I should state that I'm not asking about specific implementation details (yet), but just a general overview of what's going on. I understand the basic concept behind a socket, and need clarification on the process as a whole. My (probably very wrong) understanding is currently this:

A socket is constantly listening for clients that want to connect (in its own thread). When a connection occurs, an event is raised that spawns another thread to perform the connection process. During the connection process the client is assigned it's own socket in which to communicate with the server. The server then waits for data from the client and when data arrives an event is raised which spawns a thread to read the data from a stream into a buffer.

My questions are:

How off is my understanding?

Does each client socket require it's own thread to listen for data on?
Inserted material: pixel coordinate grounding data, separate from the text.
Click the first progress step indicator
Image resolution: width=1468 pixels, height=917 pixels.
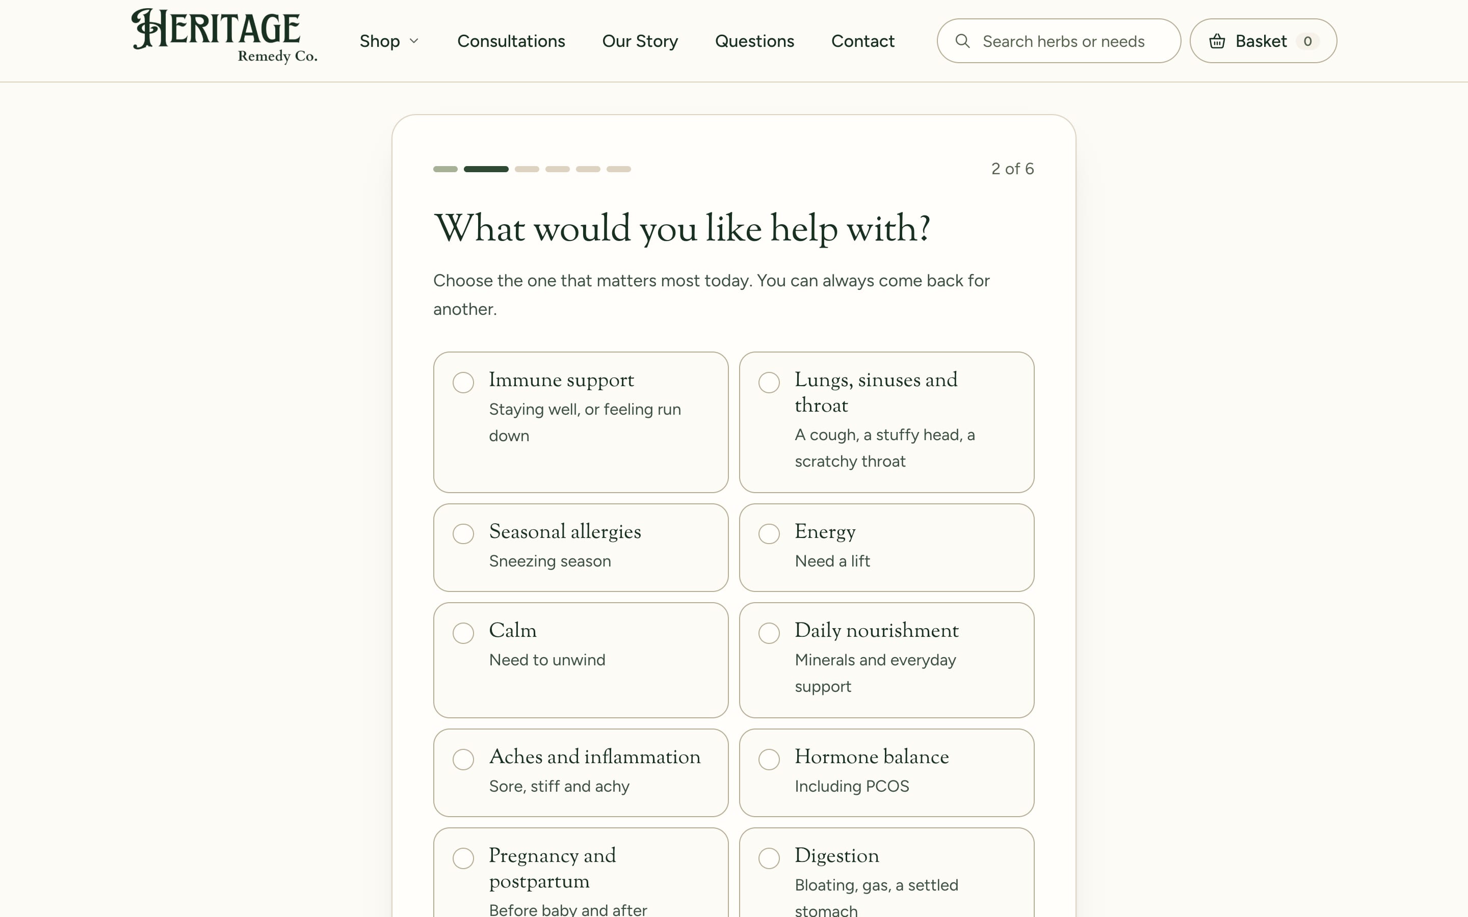pos(445,169)
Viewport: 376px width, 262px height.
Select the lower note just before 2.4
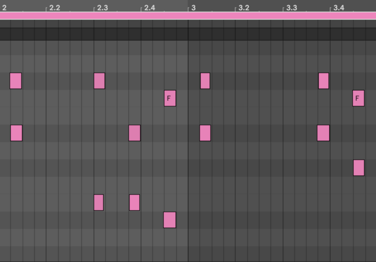(x=134, y=202)
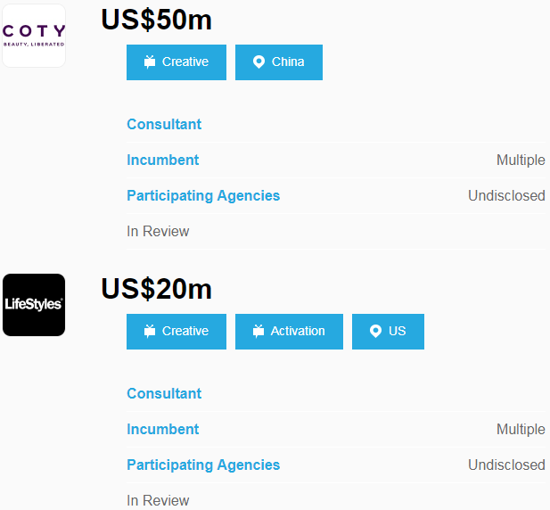Screen dimensions: 550x510
Task: Click the Multiple incumbent value for LifeStyles
Action: [x=521, y=430]

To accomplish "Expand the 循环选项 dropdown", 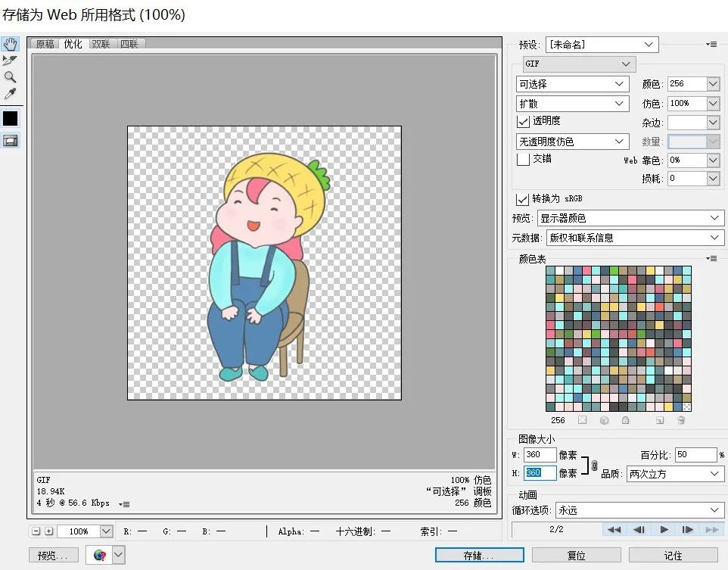I will click(x=639, y=510).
How is data routed to the correct client socket? Is this something taken care of by the guts of TCP/UDP/kernel?

In this threaded environment, what kind of data is typically being shared, and what are the points of contention?
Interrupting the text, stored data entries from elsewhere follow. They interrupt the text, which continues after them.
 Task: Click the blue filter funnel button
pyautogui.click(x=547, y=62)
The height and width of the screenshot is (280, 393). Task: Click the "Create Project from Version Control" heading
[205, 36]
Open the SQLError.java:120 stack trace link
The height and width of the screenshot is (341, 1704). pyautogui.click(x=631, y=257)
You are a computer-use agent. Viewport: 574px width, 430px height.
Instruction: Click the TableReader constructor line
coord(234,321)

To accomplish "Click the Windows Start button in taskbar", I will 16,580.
Any clarifications and additional explanation would be greatly appreciated.

EDIT:

Regarding the question about what data is typically shared and points of contention, I realize this is more of an implementation detail than it is a question regarding general process of accepting connections and sending/receiving data. I had looked at a couple implementations (SuperSocket and Kayak) and noticed some synchronization for things like session cache and reusable buffer pools. Feel free to ignore this question. I've appreciated all your feedback.

Answer 1

One thread per connection is bad design (not scalable, overly complex) but unfortunately way too common.
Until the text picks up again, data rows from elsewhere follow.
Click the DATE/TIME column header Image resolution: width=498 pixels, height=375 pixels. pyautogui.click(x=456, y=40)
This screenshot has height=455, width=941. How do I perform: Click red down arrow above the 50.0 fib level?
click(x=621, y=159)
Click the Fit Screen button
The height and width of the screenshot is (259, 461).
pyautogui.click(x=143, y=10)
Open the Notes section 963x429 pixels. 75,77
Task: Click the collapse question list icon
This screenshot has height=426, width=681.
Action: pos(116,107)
A socket server works more or less like this:

• A listening socket is setup to accept connections, and added to a socketset
• The socket set is checked for events
• If the listening socket has pending connections, new sockets are created by accepting the connections, and then added to the socket set
• If a connected socket has events, the relevant IO functions are called
• The socket set is checked for events again

This happens in one thread, you can easily handle thousands of connected sockets in a single thread, and there's few valid reasons for making this more complex by introducing threads.

while running
    select on socketset
    for each socket with events
        if socket is listener
            accept new connected socket
            add new socket to socketset
        else if socket is connection
            if event is readable
                read data
                process data
            else if event is writable
                write queued data
            else if event is closed connection
                remove socket from socketset
            end
        end
    done
done

The IP stack takes care of all the details of which packets go to what "socket" in which order. Seen from the applications point of view, a socket represents a reliable ordered byte stream (TCP) or an unreliable unordered sequence of packets(UDP)

EDIT: In response to updated question.

I don't know either of the libraries you mention, but on the concepts you mention:

• A session cache typically keeps data associated with a client, and can reuse this data for multiple connections. This makes sense when your application logic requires state information, but it's a layer higher than the actual networking end. In the above sample, the session cache would be used by the "process data" part.
• Buffer pools are also an easy and often effective optimization of a high-traffic server. The concept is very easy to implement, instead of allocating/deallocating space for storing data you read/write, you fetch a preallocated buffer from a pool, use it, then return it to a pool. This avoids the (sometimes relatively expensive) backend allocation/deallocation mechanisms. This is not directly related to networking, you can just as well use buffer pools for e.g. something that reads chunks of files and process them.